何を言っているのかわからない。

最近、何を言っているのかわからないということを考える。
え、あ、うん。何を言っているのかわからない。でも、じゃあ、何を言っているのかわからないが何を言っているのかわかるのは、どんなとき
例えば、宇宙は何を言っているのかわからないから始まったのでは無いかとか。定義も原理も概念枠も命題のレベルも現象も観測もシステムもなく、何を言っているのかわからないから始まって、全てはそれを説明するためにこうなっているんじゃないか、とか。宇宙はそれをずっと説明中で、長い長い脚注の中に自分達はいる、とか。
だとして、何を言っているのかわからないが分かってしまったら――宇宙よりも先に分かってしまったら――気分がいいだろう、とか。「始めに言葉ありき」じゃあ、それも言葉で、つまんない、し。
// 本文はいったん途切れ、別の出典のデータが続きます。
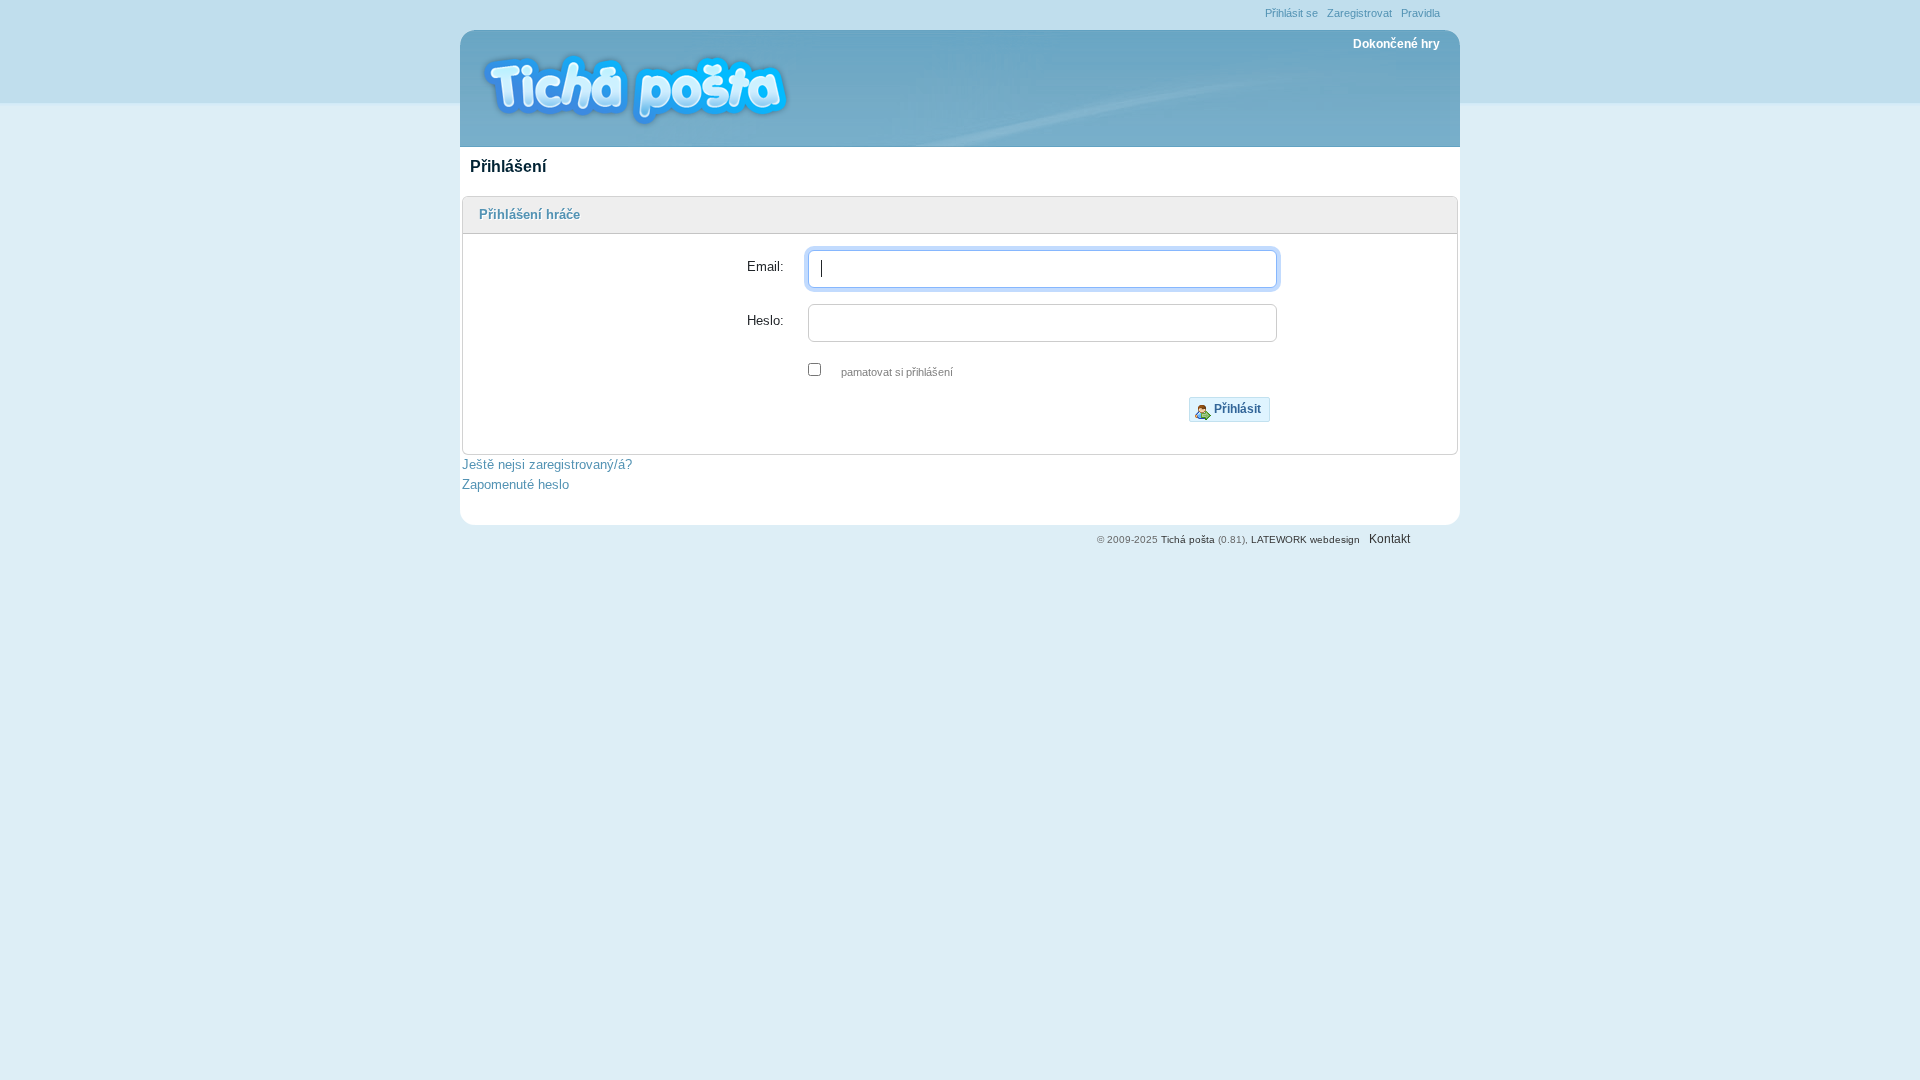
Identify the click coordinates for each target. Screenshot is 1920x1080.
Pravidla (1420, 13)
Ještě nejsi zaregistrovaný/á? (547, 464)
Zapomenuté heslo (515, 484)
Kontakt (1389, 539)
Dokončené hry (1396, 44)
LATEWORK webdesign (1305, 539)
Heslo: (765, 320)
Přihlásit (1237, 409)
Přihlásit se (1291, 13)
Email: (765, 266)
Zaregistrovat (1359, 13)
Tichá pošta (1188, 539)
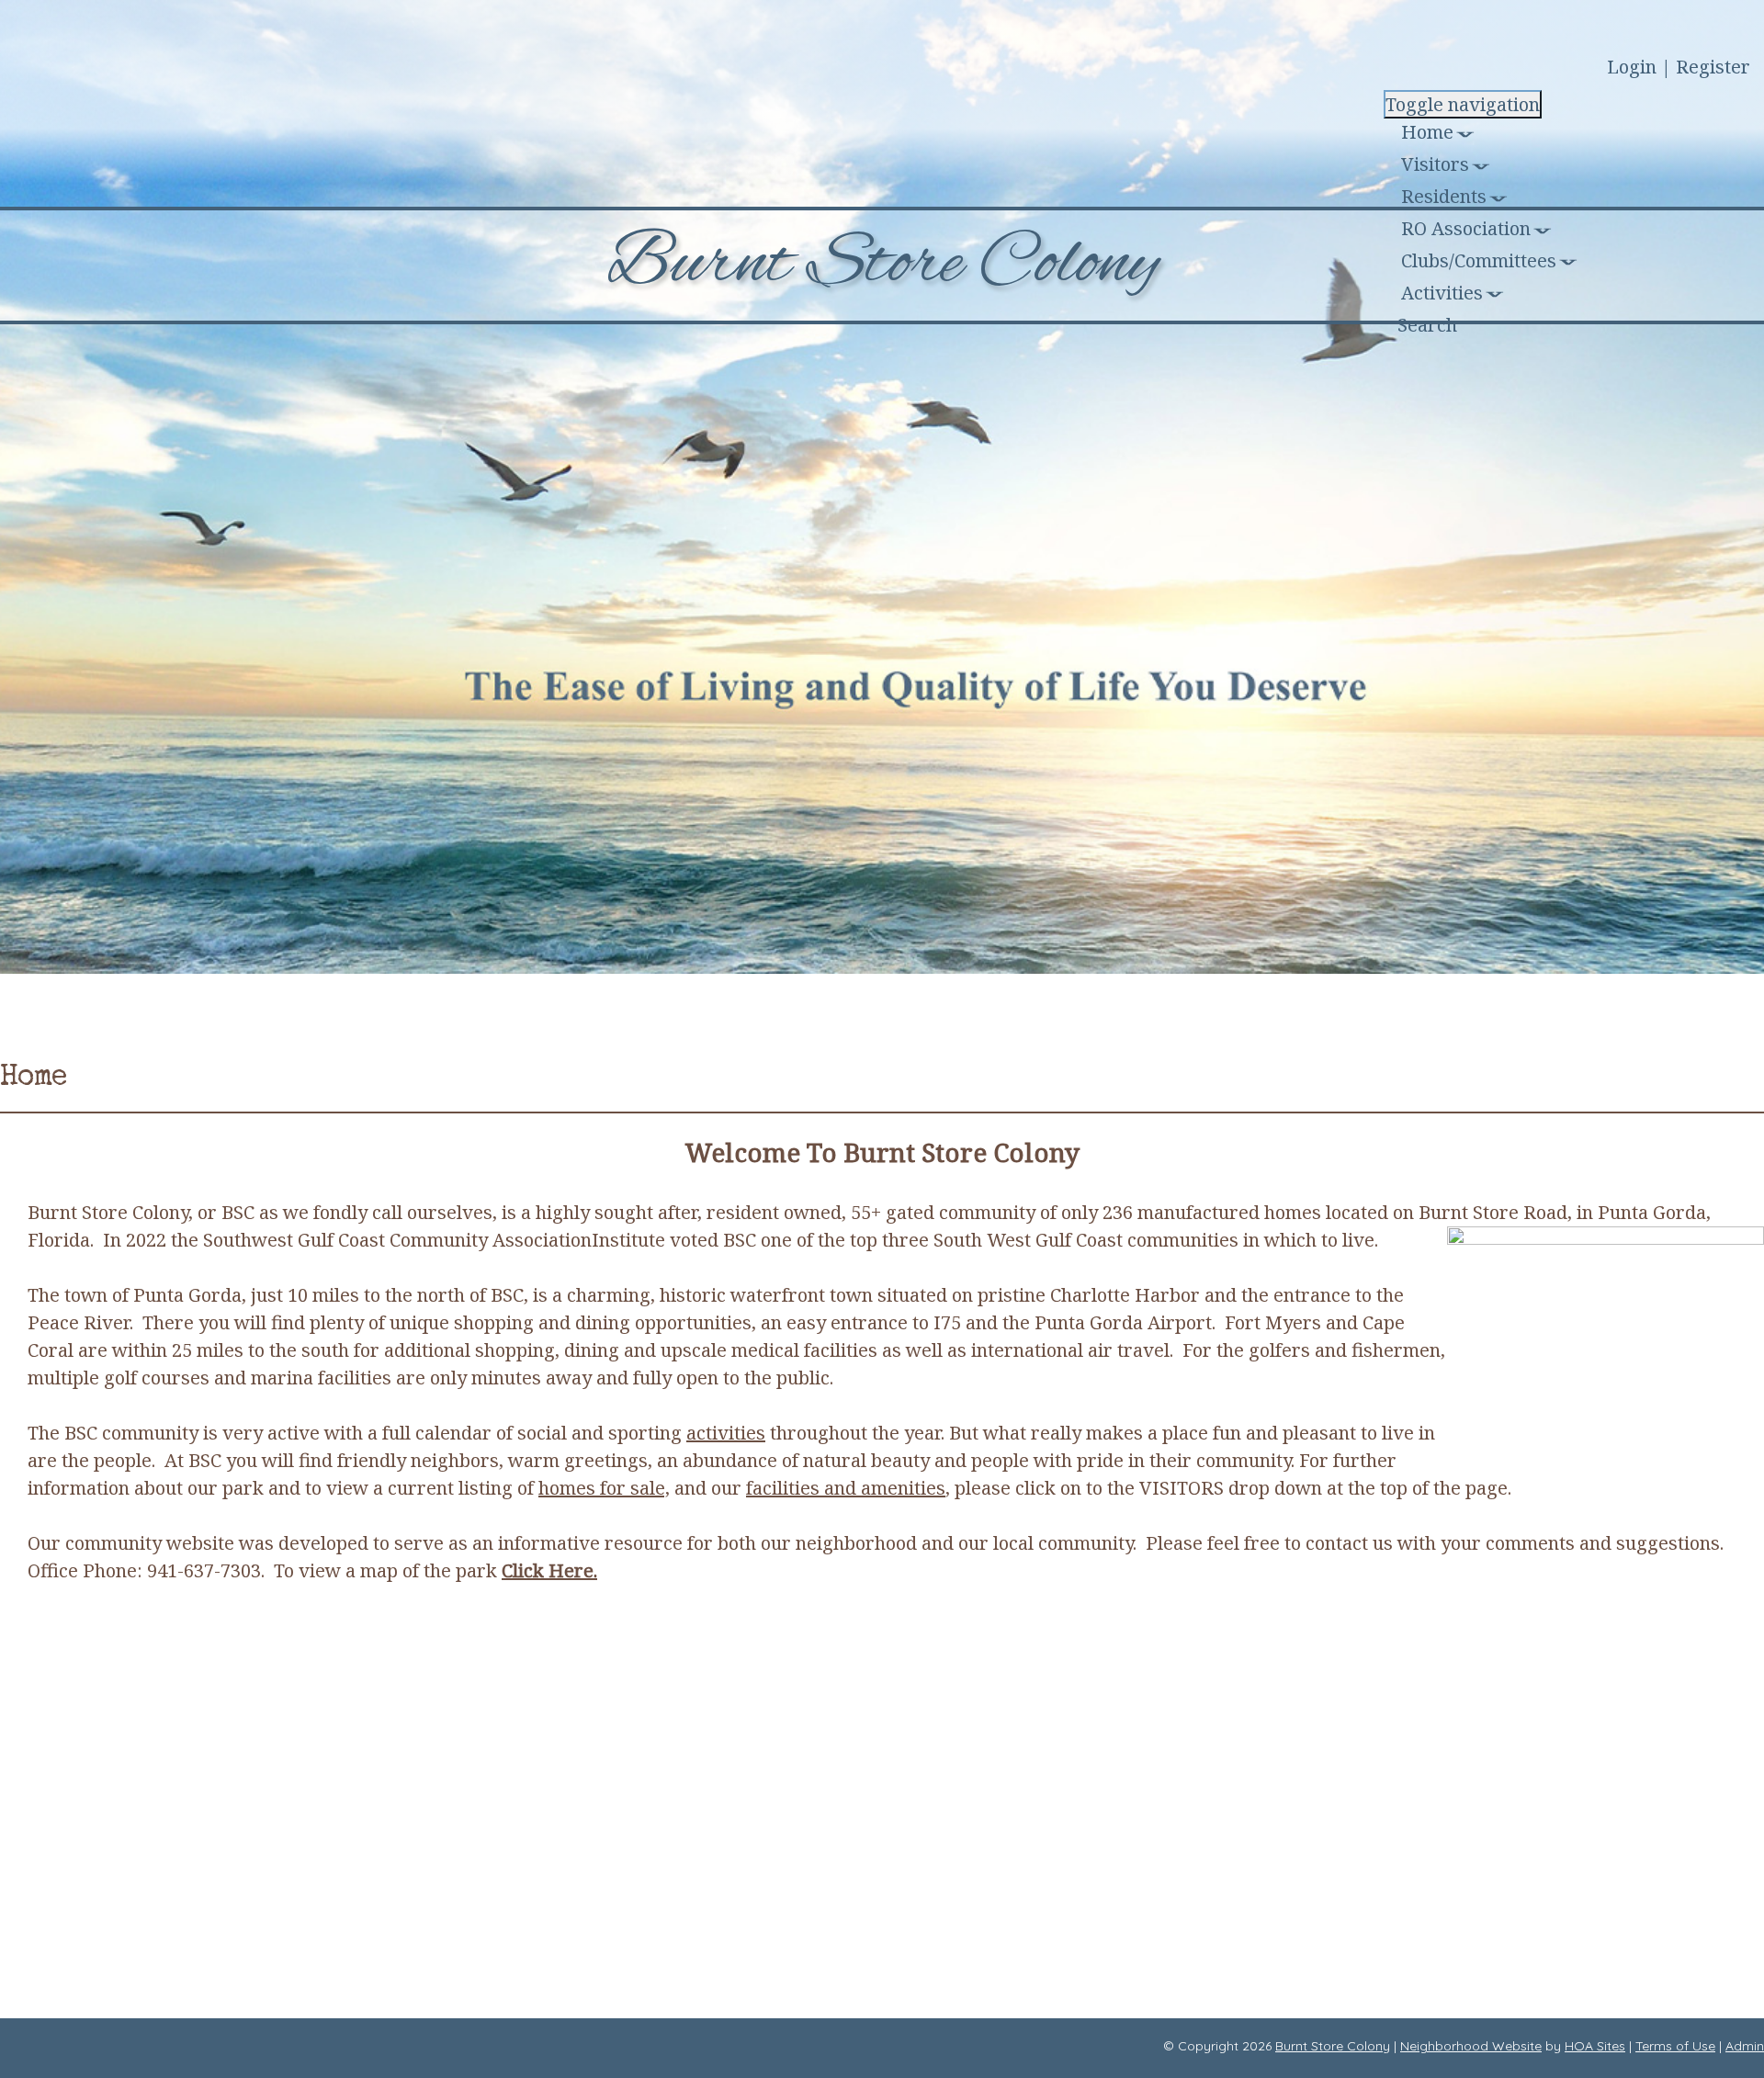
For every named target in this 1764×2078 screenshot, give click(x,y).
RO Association (1466, 228)
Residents (1444, 196)
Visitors (1435, 164)
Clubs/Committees (1478, 260)
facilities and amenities (845, 1487)
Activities (1442, 292)
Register (1713, 66)
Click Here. (549, 1570)
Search (1427, 324)
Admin (1744, 2046)
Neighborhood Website (1471, 2046)
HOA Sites (1595, 2046)
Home (1427, 131)
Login (1632, 66)
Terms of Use (1675, 2046)
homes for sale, (604, 1487)
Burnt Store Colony (1332, 2046)
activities (725, 1432)
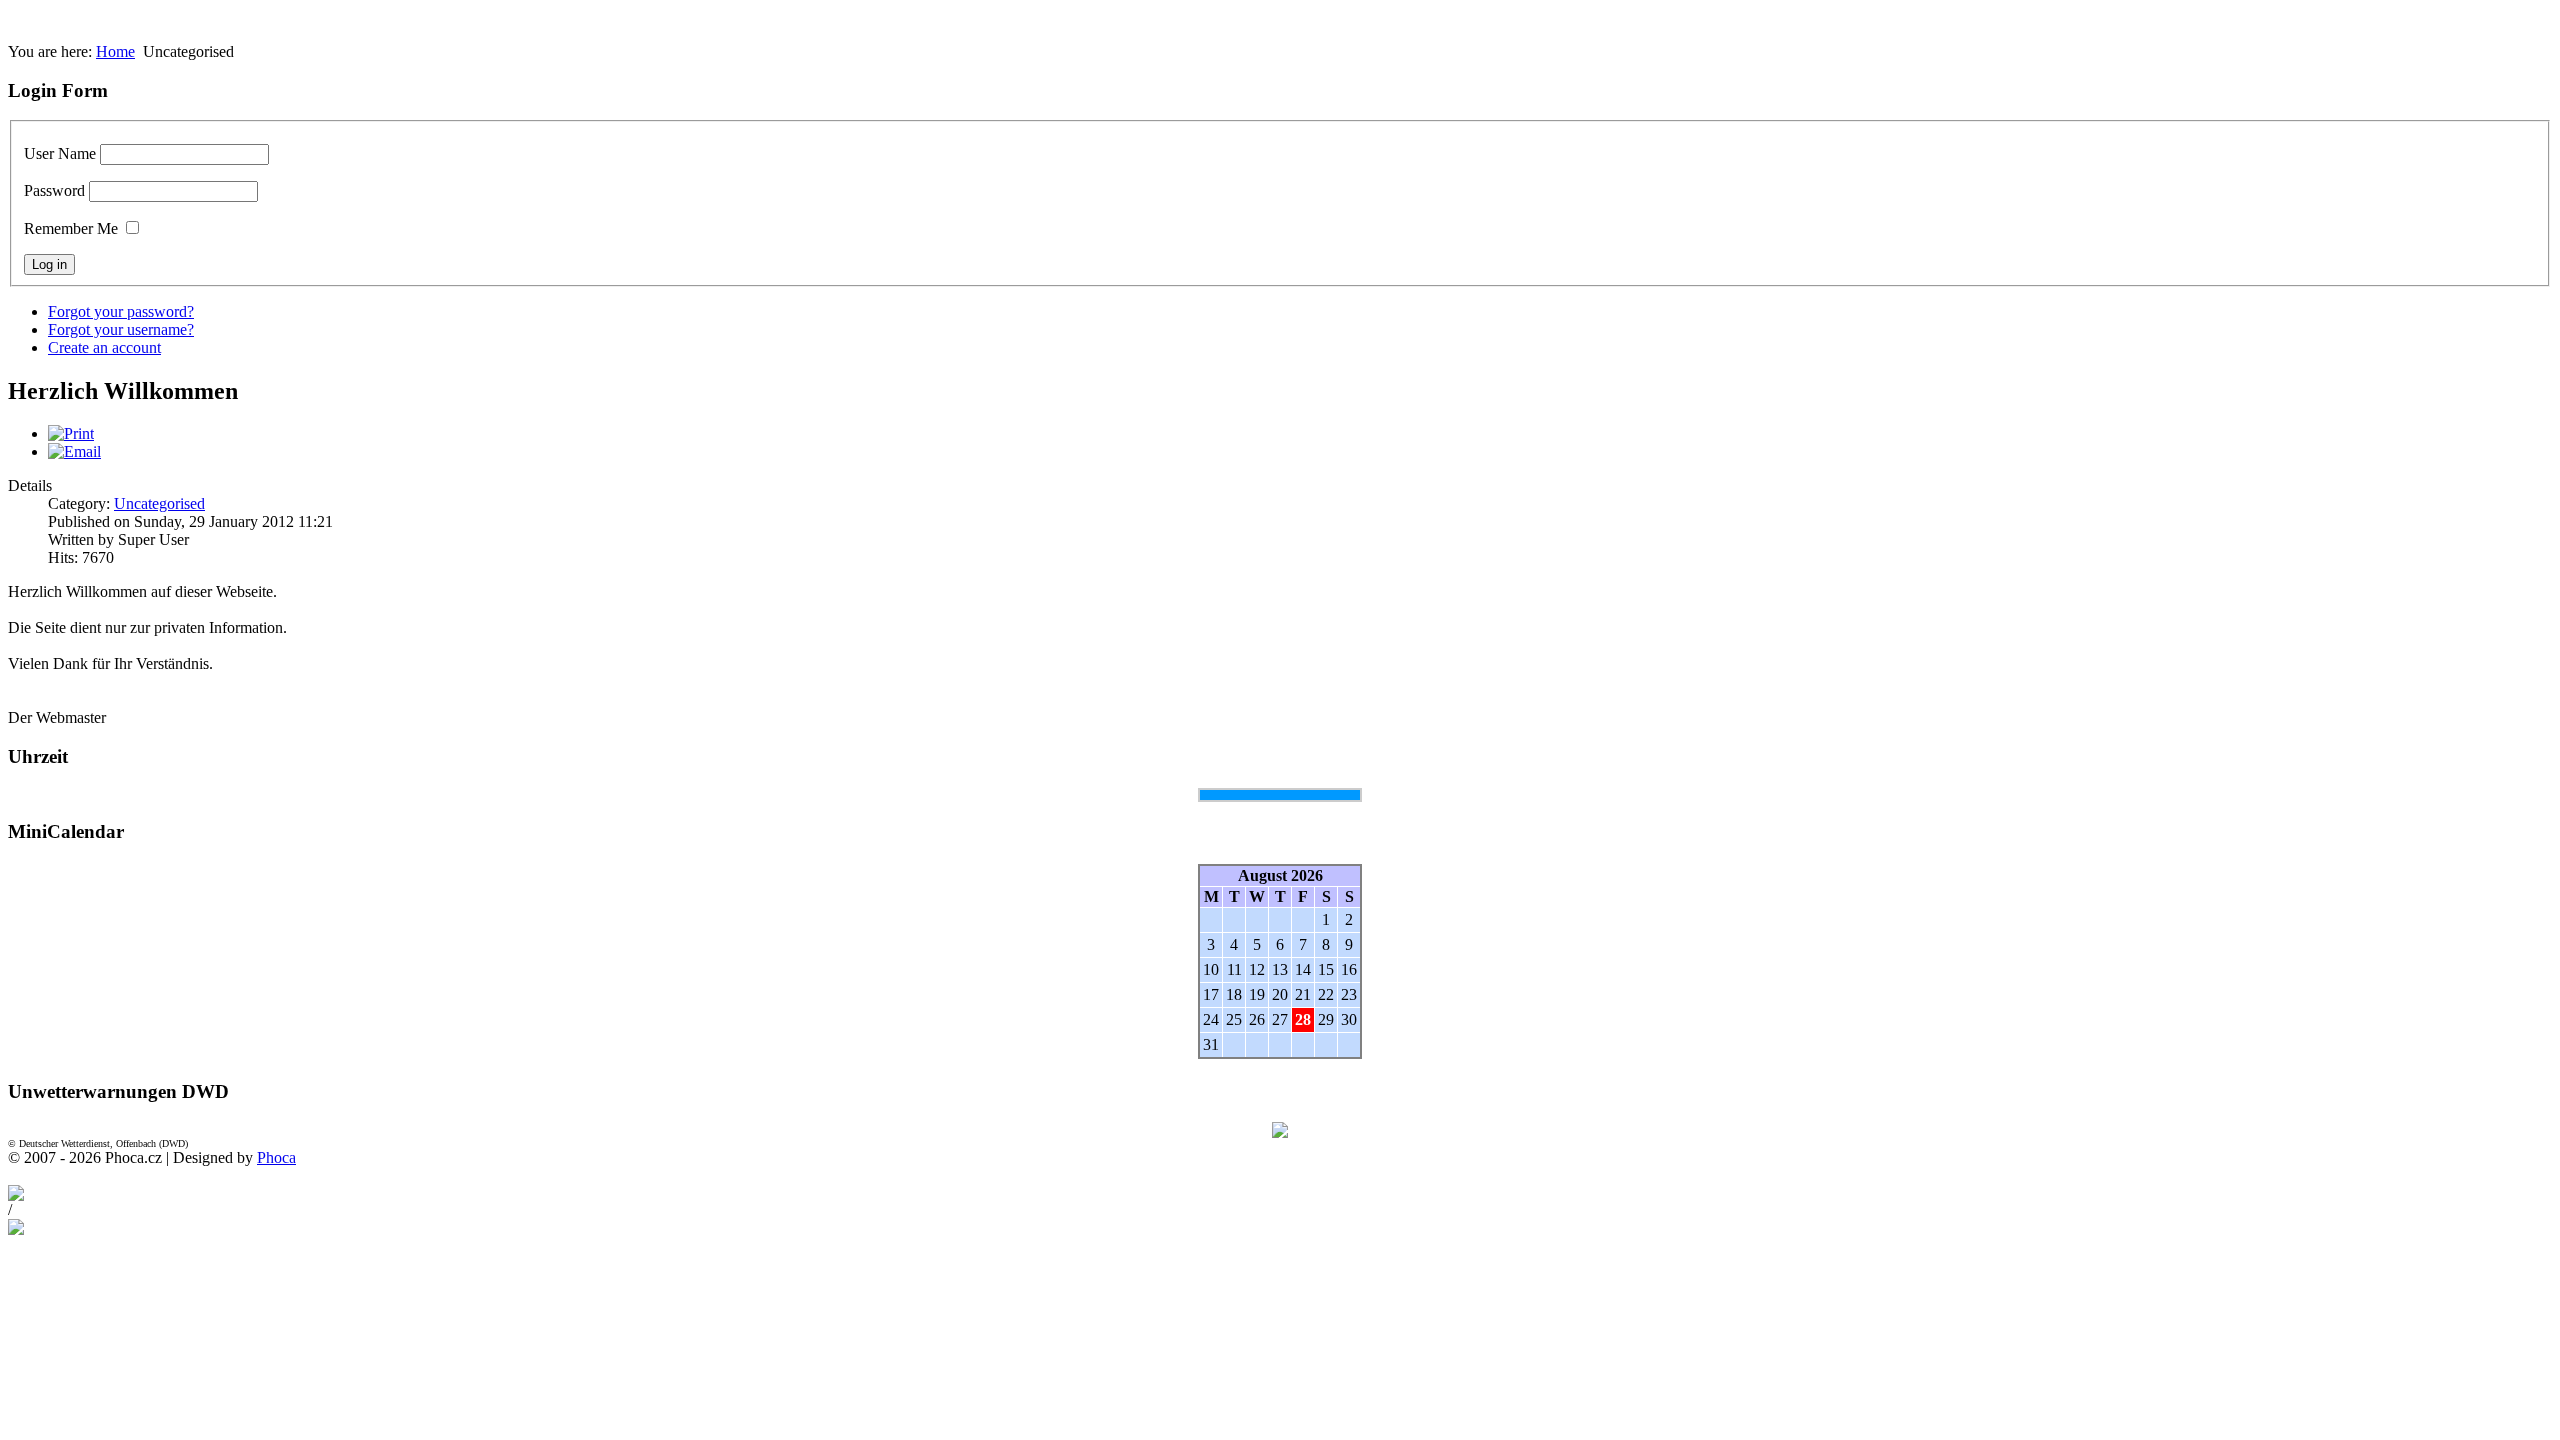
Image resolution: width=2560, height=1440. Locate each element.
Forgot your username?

普通、理由とか原理とかは、それ以上進めないから理由や原理足りえるのだと思う。なぜスピンがこの向きだったのか。スピンの向きは確率に応じて決まるとしか言えない、とか。
でも、宇宙自体が宇宙の存在する原理や理由を決めていないのだとしたら。しかも、にも関わらず、一旦決まった(?)法則やイデアは原理であり理由であり、確固たる必然性を持つようになっていたとしたら。
それ以外に有り様がない。そうでなくてもよかったのに、それ以外に有り様がない有様である。根源的に未規定なのに、現にそうなっている。理由が無いのに、それ以外ではありえない。底が抜けた必然性。という。
あるいは、各論としての法則は全て定義されているのに、総論としての、TOEみたいなのは未定義になっているとか。


逆に、原理的なものが定まっているということは、どういうことなのか、というような事も思う。
遺伝的アルゴリズムだけでえんえんと、例えば囲碁をやらせる。勝った方は残り、負けた方はランダムに構造が書き換わる。そういう実験を重ねて、何度やっても淘汰の末にある特定の構造が必ずできるようになっていることがわかったとしたら。そういうことが分かったとしたら、それは一体何についてわかったことになるのか?
例えば量子力学だけから統計力学を導くという話があるけれども、量子力学があればそこには必ず統計力学的な構造が現れるのだとして、その性質は(性質と呼べるならば)一体何の持っている性質なのだろう。
例えば宇宙に無数の生命(とは何か既知ではないけれど)が存在し、無数に知的(同じく既知でない)生命体が無数に存在しているとして、例えば知的なものは必ず同じ構造の知性を帯びることがわかったとして、それは一体、何についてわかったことになるのだろう。
宇宙が存在すれば必ず特定の物理法則を持つことがわかったとして、それは一体、何についてわかったことになるんだろう。


根源的なものが規定されているのか未規定なのか、何がわかればわかったことになるんだろう。